Now, all of that tech is pretty much at our fingertips, and if it was our top priority as a nation, it would probably be legal in months. But it's not, and if I had to bet the over/under on when it would actually happen in my MidAtlantic part of the world, I'd want at least a decade. That will be a decade of unnecessary deaths from driver error and fatigue, preventable fatalities where the car could have taken over for someone who was intoxicated or suddenly ill, increased greenhouse gases from the inefficient use of transportation, and, dammit, a decade of naps that I could clearly use.

It's not just the driverless car that's going to come slower than you might want. Wearable technology has a clear use in remote monitoring in healthcare, but it will probably take a really long time, because, well, inertia and billing and the medical establishment's lack of regard for patient competence, or tech they don't own and operate. We've mapped the human genome years ago, but the clear and present advantages of such a breakthrough don't seem to be very apparent.

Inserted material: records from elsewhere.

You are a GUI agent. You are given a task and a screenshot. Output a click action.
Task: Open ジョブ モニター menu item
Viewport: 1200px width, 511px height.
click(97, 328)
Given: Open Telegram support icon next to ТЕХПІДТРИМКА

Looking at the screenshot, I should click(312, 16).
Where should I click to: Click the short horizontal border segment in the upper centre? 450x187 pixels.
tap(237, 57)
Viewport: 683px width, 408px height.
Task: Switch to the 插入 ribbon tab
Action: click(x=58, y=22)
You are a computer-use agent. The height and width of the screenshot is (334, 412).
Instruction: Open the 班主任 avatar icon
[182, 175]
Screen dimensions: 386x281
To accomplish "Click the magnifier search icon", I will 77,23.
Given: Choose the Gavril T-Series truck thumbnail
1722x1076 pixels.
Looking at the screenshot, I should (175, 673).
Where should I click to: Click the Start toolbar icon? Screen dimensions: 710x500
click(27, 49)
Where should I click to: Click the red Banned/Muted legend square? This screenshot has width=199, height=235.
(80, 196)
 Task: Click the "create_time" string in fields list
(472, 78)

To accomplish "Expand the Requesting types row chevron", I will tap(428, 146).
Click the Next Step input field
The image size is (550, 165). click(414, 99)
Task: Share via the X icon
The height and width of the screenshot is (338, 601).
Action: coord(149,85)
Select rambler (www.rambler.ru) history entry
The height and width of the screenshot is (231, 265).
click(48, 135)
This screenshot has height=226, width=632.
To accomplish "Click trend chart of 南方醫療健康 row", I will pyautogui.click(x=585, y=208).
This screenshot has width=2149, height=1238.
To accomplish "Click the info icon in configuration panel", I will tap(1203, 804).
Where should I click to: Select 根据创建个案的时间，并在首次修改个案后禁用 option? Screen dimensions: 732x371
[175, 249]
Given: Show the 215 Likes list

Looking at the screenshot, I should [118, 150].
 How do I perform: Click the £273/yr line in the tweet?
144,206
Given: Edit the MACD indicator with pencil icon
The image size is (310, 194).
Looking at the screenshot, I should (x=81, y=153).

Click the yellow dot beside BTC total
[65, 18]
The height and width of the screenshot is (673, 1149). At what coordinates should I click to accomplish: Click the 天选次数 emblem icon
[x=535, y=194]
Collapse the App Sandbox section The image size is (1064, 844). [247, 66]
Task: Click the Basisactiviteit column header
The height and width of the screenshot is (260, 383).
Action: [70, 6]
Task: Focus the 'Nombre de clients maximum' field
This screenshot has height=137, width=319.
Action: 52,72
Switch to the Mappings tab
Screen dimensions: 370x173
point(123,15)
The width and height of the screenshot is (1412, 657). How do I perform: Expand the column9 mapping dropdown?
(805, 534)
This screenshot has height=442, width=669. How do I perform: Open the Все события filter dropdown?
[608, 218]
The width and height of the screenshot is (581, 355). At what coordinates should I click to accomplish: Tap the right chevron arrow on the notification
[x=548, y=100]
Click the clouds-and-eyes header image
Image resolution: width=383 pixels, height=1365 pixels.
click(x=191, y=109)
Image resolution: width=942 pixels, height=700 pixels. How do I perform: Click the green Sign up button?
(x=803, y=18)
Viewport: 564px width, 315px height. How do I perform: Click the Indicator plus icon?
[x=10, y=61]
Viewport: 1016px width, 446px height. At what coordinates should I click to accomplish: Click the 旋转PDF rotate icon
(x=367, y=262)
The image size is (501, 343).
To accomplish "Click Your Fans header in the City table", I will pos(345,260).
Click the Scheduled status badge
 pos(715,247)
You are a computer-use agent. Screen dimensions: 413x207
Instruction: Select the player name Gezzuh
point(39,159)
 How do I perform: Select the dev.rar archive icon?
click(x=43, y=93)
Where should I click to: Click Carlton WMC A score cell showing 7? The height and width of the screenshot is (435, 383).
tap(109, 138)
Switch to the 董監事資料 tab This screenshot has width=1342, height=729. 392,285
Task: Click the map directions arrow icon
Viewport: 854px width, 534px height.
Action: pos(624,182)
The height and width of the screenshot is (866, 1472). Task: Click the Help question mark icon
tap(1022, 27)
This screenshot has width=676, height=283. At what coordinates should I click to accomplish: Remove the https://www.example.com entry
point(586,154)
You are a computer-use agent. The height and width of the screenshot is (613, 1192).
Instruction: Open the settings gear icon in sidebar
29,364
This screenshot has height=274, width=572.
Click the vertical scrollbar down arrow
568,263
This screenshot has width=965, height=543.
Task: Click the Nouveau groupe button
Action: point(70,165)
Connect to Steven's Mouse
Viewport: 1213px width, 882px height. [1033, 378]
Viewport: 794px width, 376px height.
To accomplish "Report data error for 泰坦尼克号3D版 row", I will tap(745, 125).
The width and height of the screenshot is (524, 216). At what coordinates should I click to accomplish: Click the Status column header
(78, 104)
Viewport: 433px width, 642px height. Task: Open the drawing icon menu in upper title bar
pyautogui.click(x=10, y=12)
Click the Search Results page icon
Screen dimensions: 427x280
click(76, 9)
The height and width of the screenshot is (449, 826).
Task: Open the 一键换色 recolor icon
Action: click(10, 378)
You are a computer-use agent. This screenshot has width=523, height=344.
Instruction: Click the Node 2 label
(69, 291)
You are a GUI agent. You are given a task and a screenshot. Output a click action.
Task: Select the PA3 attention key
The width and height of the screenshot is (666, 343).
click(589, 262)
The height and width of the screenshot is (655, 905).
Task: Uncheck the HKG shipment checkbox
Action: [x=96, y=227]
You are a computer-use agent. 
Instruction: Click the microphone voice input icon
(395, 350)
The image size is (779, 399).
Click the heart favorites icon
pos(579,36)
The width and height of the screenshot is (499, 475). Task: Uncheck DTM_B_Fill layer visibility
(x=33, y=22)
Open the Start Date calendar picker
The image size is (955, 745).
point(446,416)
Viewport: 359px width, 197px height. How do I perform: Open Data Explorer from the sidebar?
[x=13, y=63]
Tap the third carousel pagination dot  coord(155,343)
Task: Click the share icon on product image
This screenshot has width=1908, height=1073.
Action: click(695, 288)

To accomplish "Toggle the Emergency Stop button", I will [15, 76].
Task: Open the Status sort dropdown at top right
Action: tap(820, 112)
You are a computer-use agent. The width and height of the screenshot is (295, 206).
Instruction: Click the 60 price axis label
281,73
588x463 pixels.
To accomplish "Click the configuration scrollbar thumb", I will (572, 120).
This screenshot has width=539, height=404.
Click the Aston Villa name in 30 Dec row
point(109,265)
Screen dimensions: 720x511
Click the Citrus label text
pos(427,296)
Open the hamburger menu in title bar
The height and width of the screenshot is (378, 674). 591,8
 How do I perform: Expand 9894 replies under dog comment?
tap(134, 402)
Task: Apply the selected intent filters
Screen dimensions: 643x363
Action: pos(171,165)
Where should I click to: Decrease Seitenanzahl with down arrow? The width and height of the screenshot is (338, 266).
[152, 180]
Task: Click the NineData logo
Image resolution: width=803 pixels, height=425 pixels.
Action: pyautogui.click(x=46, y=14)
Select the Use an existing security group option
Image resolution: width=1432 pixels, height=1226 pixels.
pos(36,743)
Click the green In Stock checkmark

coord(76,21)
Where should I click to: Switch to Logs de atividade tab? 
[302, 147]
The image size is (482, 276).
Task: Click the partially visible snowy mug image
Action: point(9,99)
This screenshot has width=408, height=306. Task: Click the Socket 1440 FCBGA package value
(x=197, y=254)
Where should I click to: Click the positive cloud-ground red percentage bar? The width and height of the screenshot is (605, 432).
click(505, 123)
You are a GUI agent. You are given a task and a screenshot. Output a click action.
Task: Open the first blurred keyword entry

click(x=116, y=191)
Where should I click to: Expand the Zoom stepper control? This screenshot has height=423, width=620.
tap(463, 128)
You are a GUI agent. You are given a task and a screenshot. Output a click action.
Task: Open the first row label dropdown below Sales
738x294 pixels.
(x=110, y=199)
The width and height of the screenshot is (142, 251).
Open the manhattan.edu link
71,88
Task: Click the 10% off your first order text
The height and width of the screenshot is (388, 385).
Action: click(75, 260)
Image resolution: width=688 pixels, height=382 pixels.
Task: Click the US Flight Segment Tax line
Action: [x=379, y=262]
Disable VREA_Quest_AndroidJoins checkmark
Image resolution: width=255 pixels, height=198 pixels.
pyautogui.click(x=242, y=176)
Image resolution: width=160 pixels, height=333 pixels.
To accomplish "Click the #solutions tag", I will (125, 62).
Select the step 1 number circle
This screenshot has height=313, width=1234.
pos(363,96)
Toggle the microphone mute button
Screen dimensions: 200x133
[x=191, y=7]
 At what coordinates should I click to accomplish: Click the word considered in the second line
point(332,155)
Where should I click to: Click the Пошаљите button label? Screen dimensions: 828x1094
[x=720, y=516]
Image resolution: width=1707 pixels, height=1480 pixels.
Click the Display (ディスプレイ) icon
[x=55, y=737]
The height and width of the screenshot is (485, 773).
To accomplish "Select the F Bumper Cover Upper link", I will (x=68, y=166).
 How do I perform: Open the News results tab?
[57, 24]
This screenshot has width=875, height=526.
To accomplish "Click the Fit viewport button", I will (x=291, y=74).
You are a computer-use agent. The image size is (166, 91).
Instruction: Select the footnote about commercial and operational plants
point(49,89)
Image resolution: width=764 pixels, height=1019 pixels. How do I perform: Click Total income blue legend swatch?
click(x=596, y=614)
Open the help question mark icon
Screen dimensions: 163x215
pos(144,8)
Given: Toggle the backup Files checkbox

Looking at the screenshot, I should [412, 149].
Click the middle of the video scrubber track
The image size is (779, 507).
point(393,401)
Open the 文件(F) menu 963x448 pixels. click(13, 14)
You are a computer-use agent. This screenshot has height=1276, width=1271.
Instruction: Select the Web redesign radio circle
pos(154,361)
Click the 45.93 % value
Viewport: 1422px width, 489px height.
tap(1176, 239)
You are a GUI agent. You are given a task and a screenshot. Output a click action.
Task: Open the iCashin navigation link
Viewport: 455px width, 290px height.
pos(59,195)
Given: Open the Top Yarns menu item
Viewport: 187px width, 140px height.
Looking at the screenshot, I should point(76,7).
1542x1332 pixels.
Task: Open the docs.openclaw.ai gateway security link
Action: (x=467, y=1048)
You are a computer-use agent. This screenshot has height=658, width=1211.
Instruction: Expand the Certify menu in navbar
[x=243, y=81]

Want to go beyond the health sciences? There's traces of water on Mars, and the ability to draw replenishable power from solar panels, and... no timeline for when we're going to have more than probes up there. There's an increasing amount of water on moons in our solar system, which means that there might even be alien life within reach, but once more, no clear timeline on when we might move than from conjecture to proof. 3-D printers and the Internet of Things and all of these next level businesses that you read about in the Gartner Group or see valued in the markets, all of it tantalizing close, but slow, slow, slow. We were supposed to have flying cars and robot laundry and so much more by now, right?

Why? Well, we're spoiled. The tech that's in our hands every day -- phones and screens and the like -- has gotten so much better, so quickly, that we're lost all perspective on how fast things actually happen, and how it all has to be backwards compatible with the existing infrastructure. Also, how many parts of our world are *not* like the Internet, or able to take down years of venture capital before it can exist without clear profit.

Sometimes, the pace of change and technology all seems to be going so bewilderingly fast, especially when it runs against ethics or employment or the environment. But in reality, it's not going fast enough, and we will, someday, wonder how we managed to put up with life as we knew it.

Tomorrow comes fast. With another forecast for snow to clear off my car.